Dit brengt mee dat in het stelsel van de Faillissementswet de benadeling van de gezamenlijke schuldeisers in hun verhaalsmogelijkheid doordat de schuldenaar voor zijn faillissement betalingen aan een derde heeft verricht ter voldoening aan een opeisbare schuld, behoudens de in art. 47 uitdrukkelijk geregelde uitzonderingen, geen grond oplevert de derde tot teruggaaf (aan de boedel) van die betalingen te noodzaken. Zulks is van belang omdat, zoals is opgemerkt in Parl. Gesch. Boek 6, blz. 836, bij beantwoording van de vraag of een verrijking ongerechtvaardigd is, grote betekenis toekomt aan het stelsel van de wet, en inhoud en strekking van een wetsbepaling de verrijking kunnen rechtvaardigen. Daarom kan, gelet op het stelsel van art. 47 F. en de daaraan ten grondslag gelegde redenen zoals hiervoor weergegeven, de benadeling van de gezamenlijke schuldeisers in hun verhaalsmogelijkheden doordat [betrokkene 1] vóór zijn faillissement betalingen aan [verweerster] heeft verricht ter voldoening aan zijn verplichtingen uit de overeenkomsten met haar, door de curator niet met een vordering uit ongerechtvaardigde verrijking worden bestreden; in het kader van het faillissement van [betrokkene 1] is de verrijking van [verweerster] immers, gelet op het stelsel van art. 47 F., niet ongerechtvaardigd ten opzichte van de aldus in hun verhaalsmogelijkheden benadeelde schuldeisers. Het voren-staande laat onverlet dat degene aan wie een opeisbare schuld is voldaan, zoals is overwogen in het arrest van 16 juni 2000, onder bijzondere omstandigheden op grond van onrechtmatig handelen jegens de boedel aansprakelijk kan zijn voor de daardoor veroorzaakte benadeling van de gezamenlijke schuldeisers in hun verhaalsmogelijkheid, maar een dergelijke situatie doet zich, gelet op het falen van de onderdelen 2, 3 en 4, ten aanzien van [verweerster] niet voor.
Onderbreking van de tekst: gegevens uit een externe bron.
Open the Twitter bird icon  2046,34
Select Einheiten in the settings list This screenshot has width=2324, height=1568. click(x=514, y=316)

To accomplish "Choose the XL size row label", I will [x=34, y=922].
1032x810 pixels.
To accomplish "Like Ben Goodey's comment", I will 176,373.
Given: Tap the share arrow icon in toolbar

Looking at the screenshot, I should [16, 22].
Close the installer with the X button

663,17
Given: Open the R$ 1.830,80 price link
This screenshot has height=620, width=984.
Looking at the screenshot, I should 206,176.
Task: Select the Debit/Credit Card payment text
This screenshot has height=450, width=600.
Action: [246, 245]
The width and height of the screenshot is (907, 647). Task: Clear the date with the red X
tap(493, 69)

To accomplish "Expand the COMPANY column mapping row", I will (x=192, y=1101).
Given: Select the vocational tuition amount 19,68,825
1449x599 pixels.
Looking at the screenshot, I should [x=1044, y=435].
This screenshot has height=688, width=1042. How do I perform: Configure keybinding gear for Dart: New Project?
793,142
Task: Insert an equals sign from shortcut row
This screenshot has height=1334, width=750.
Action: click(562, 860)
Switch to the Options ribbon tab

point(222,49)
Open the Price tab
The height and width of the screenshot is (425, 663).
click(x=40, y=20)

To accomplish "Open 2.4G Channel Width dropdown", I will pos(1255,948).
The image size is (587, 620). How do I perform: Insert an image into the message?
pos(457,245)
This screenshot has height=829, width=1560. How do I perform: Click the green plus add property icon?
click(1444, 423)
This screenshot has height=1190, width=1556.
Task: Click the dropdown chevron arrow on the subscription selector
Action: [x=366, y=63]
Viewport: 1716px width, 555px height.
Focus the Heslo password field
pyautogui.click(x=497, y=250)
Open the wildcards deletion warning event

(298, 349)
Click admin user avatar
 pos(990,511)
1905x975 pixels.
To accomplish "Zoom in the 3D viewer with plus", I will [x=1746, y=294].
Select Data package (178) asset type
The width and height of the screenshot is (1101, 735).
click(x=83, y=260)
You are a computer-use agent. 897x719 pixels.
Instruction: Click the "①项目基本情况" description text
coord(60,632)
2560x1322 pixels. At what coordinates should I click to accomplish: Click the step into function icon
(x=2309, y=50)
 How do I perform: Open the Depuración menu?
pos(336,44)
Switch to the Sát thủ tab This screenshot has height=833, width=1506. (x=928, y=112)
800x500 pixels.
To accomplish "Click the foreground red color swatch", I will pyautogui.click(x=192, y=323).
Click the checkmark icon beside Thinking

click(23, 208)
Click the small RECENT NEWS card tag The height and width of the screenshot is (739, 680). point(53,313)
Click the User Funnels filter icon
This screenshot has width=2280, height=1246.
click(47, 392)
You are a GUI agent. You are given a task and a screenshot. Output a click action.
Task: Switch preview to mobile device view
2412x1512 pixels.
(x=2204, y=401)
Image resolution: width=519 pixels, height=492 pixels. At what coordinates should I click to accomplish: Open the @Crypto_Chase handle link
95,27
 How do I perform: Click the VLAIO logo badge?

De rechter naar wie de zaak zou worden verwezen zal dus niet tot een andere beslissing kunnen komen dan dat de vordering (ook) ter zake van ongerechtvaardigde verrijking niet toewijsbaar is. De curator heeft bij vernietiging van het bestreden arrest derhalve geen belang.
4. Beslissing
De Hoge Raad:
verwerpt het beroep;
veroordeelt de curator in de kosten van het geding in cassatie, tot op deze uitspraak aan de zijde van [verweerster] begroot op € 1.259,34 aan verschotten en € 2.200,-- voor salaris.
Dit arrest is gegeven door de vice-president E.J. Numann als voorzitter en de raadsheren J.C. van Oven, F.B. Bakels, C.A. Streefkerk en W.D.H. Asser, en in het openbaar uitgesproken door de raadsheer J.C. van Oven op 28 oktober 2011.